BRIEF :: It would help if you retyped the data exactly, leaving out the pictures.

(Stored records)
- - -

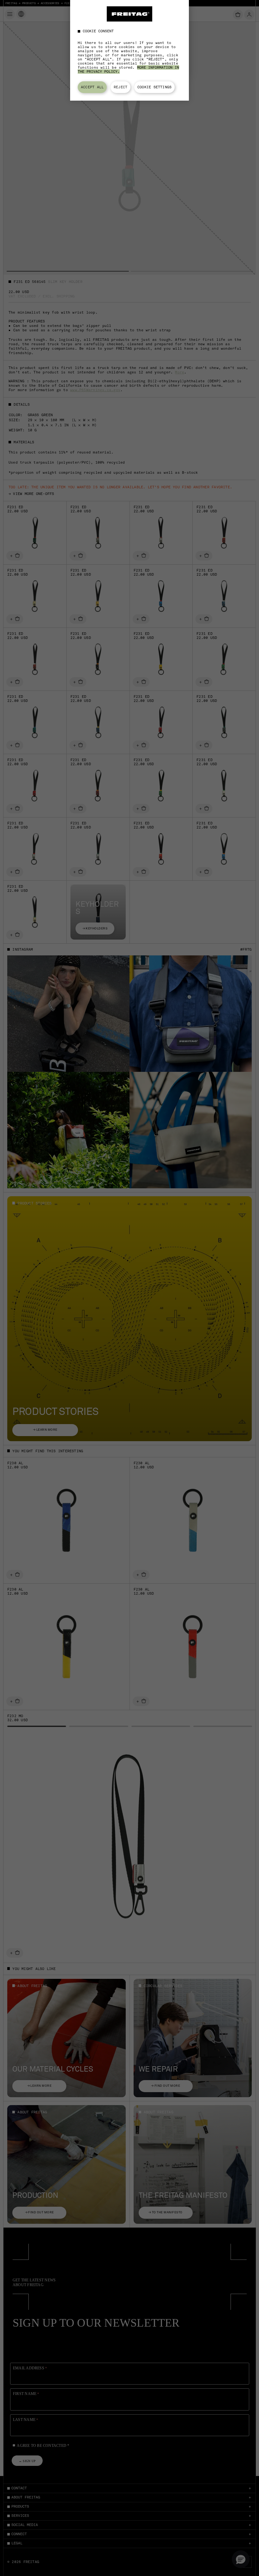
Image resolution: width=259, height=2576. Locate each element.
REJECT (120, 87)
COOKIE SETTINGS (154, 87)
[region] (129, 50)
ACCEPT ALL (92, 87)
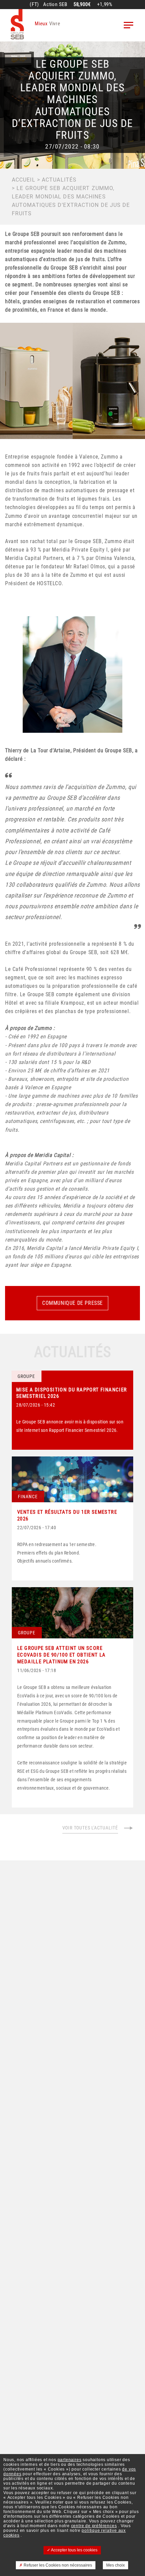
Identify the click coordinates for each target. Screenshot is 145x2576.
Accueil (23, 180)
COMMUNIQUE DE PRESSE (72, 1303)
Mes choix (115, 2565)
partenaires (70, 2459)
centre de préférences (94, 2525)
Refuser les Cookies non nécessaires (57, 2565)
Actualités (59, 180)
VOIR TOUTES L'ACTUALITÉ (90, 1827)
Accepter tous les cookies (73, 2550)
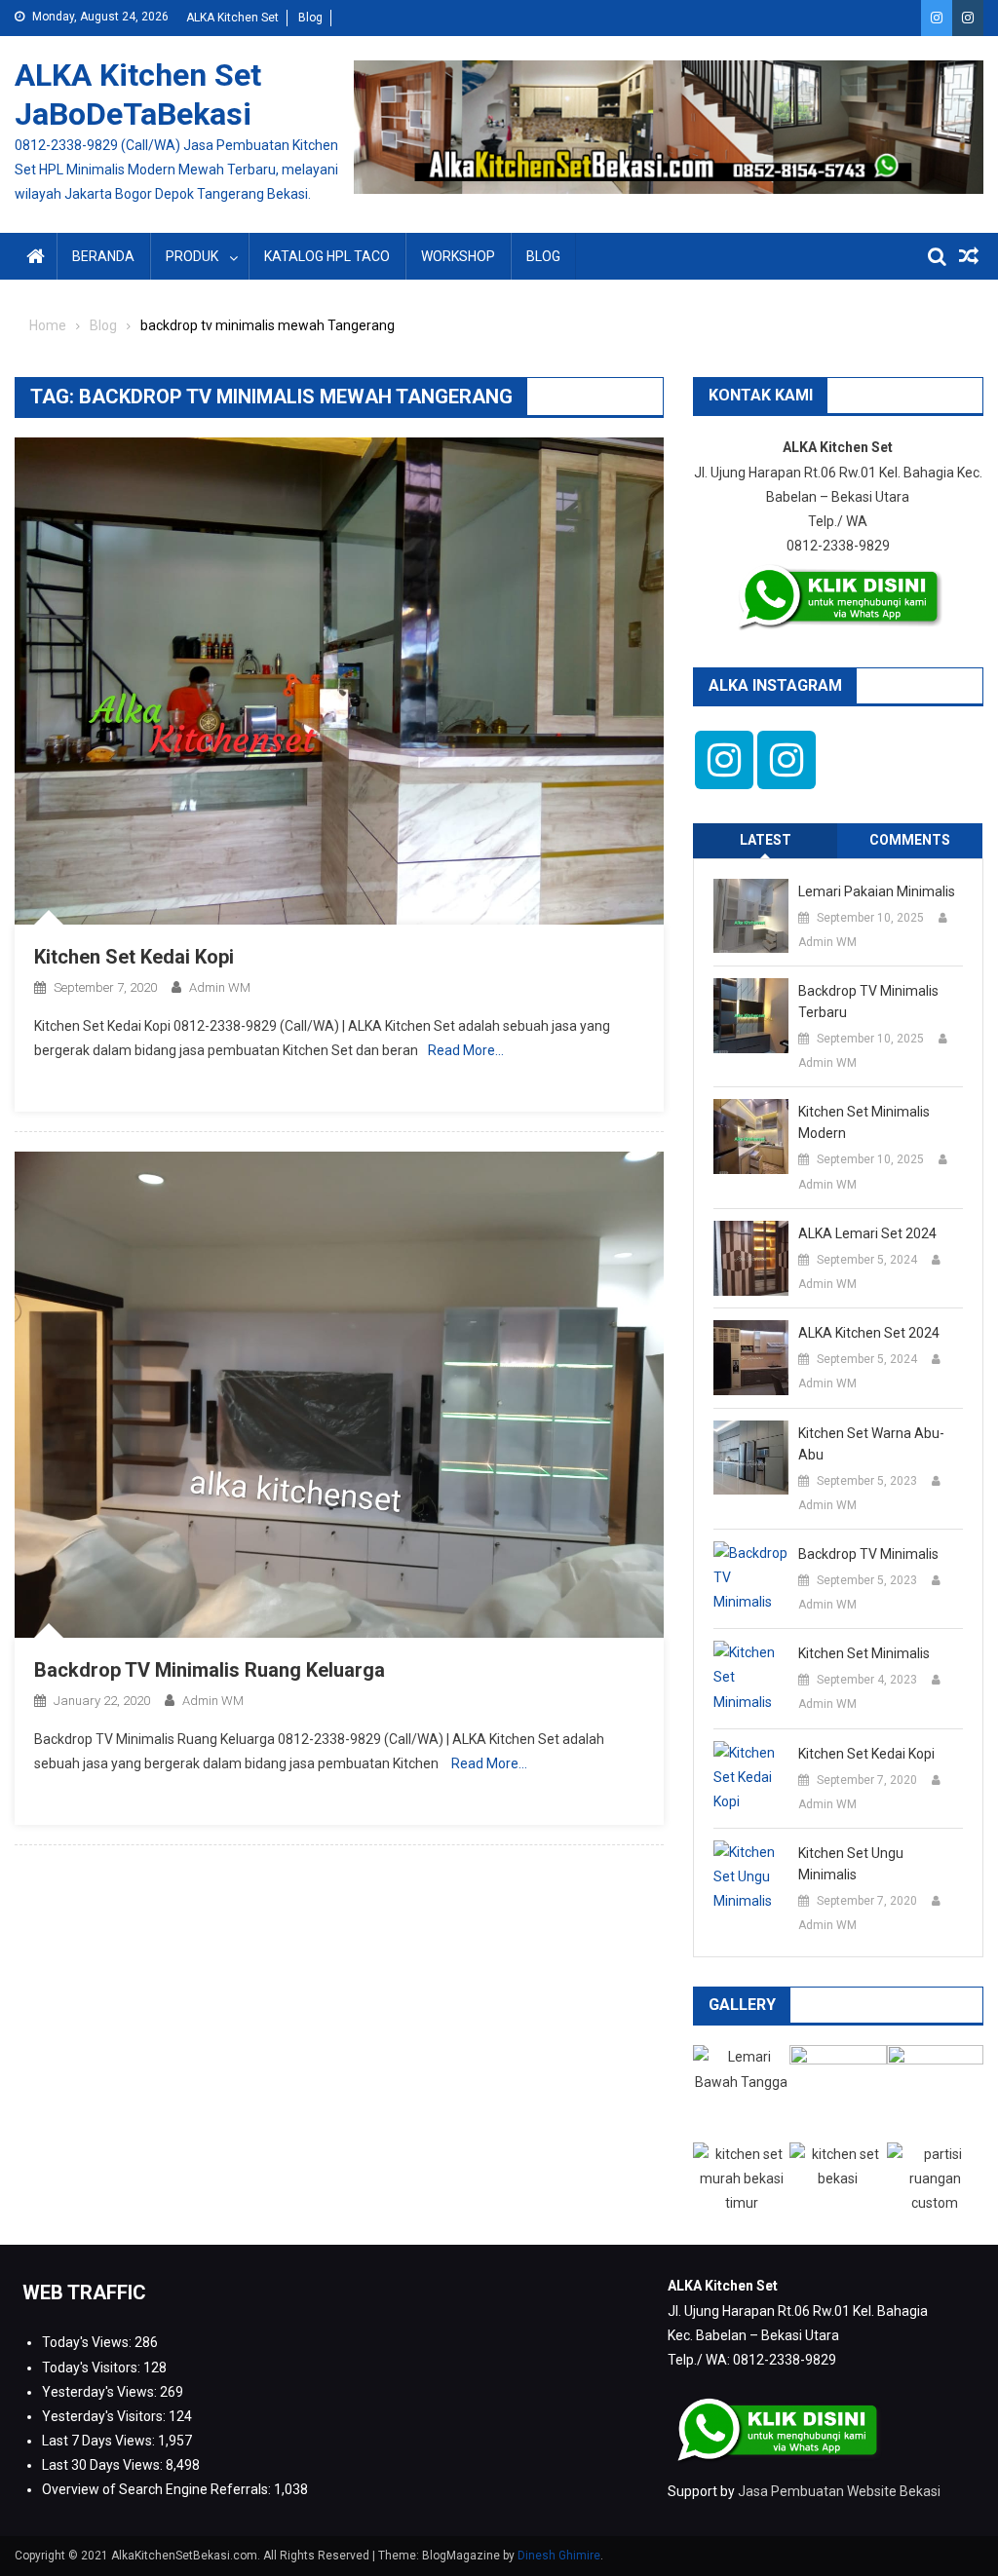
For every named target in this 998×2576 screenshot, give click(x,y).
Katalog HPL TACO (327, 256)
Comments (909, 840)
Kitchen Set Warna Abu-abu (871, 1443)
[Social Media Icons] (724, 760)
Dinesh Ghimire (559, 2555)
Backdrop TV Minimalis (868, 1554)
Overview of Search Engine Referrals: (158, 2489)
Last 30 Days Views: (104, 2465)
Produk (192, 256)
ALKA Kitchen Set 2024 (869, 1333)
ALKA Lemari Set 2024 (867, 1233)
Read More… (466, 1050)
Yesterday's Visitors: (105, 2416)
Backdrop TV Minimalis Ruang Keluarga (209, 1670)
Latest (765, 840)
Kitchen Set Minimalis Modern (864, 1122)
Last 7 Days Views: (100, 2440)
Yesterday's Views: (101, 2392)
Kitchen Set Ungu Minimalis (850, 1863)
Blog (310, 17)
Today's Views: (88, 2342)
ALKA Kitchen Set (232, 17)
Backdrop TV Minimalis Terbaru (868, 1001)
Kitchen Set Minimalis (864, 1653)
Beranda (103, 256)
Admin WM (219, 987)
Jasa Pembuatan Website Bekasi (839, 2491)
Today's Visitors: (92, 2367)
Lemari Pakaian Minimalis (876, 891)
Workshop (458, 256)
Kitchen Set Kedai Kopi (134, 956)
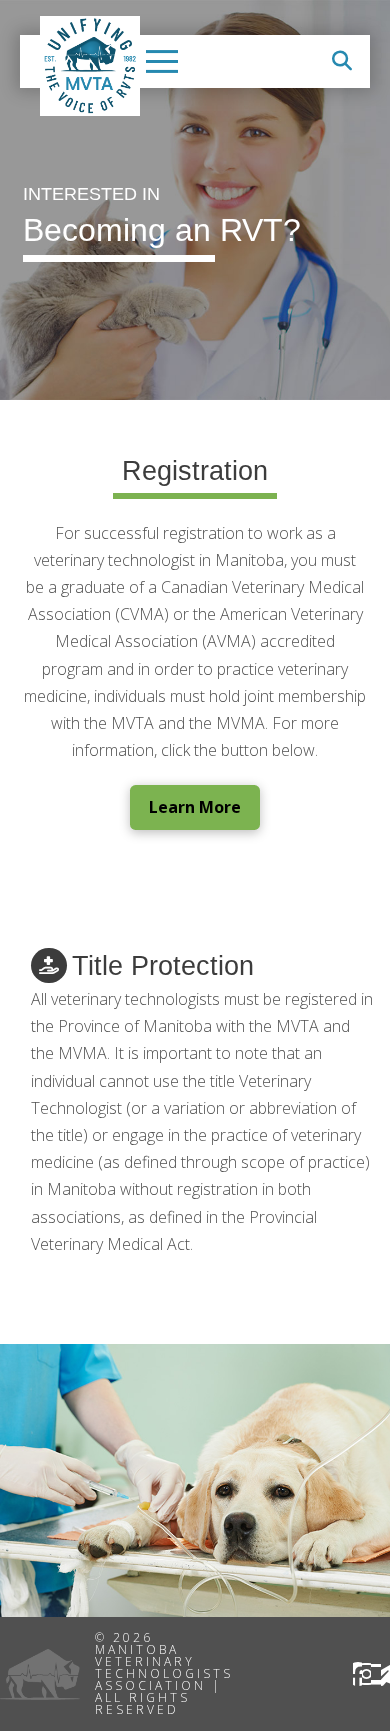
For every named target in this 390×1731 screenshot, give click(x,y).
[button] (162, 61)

- - -

RESPONSE ::
Image resolution: width=259, height=2576. Locate each element.
REJECT (120, 87)
COOKIE SETTINGS (154, 87)
[region] (129, 50)
ACCEPT ALL (92, 87)
Identify the click coordinates for each target. Screenshot is 145x2576.
Accueil (23, 180)
COMMUNIQUE DE PRESSE (72, 1303)
Mes choix (115, 2565)
partenaires (70, 2459)
centre de préférences (94, 2525)
Refuser les Cookies non nécessaires (57, 2565)
Actualités (59, 180)
VOIR TOUTES L'ACTUALITÉ (90, 1827)
Accepter tous les cookies (73, 2550)
For every named target in this 998×2576 screenshot, give click(x,y).
Katalog HPL TACO (327, 256)
Comments (909, 840)
Kitchen Set Warna Abu-abu (871, 1443)
[Social Media Icons] (724, 760)
Dinesh Ghimire (559, 2555)
Backdrop TV Minimalis (868, 1554)
Overview of Search Engine Referrals: (158, 2489)
Last 30 Days Views: (104, 2465)
Produk (192, 256)
ALKA Kitchen Set 2024 (869, 1333)
ALKA Lemari Set 2024 (867, 1233)
Read More… (466, 1050)
Yesterday's Visitors: (105, 2416)
Backdrop TV Minimalis Ruang Keluarga (209, 1670)
Latest (765, 840)
Kitchen Set Minimalis Modern (864, 1122)
Last 7 Days Views: (100, 2440)
Yesterday's Views: (101, 2392)
Kitchen Set Ungu Minimalis (850, 1863)
Blog (310, 17)
Today's Views: (88, 2342)
ALKA Kitchen Set (232, 17)
Backdrop TV Minimalis Terbaru (868, 1001)
Kitchen Set Minimalis (864, 1653)
Beranda (103, 256)
Admin WM (219, 987)
Jasa Pembuatan Website Bekasi (839, 2491)
Today's Visitors: (92, 2367)
Lemari Pakaian Minimalis (876, 891)
Workshop (458, 256)
Kitchen Set Kedai Kopi (134, 956)
For every named target in this 390×1731 screenshot, give click(x,y).
[button] (162, 61)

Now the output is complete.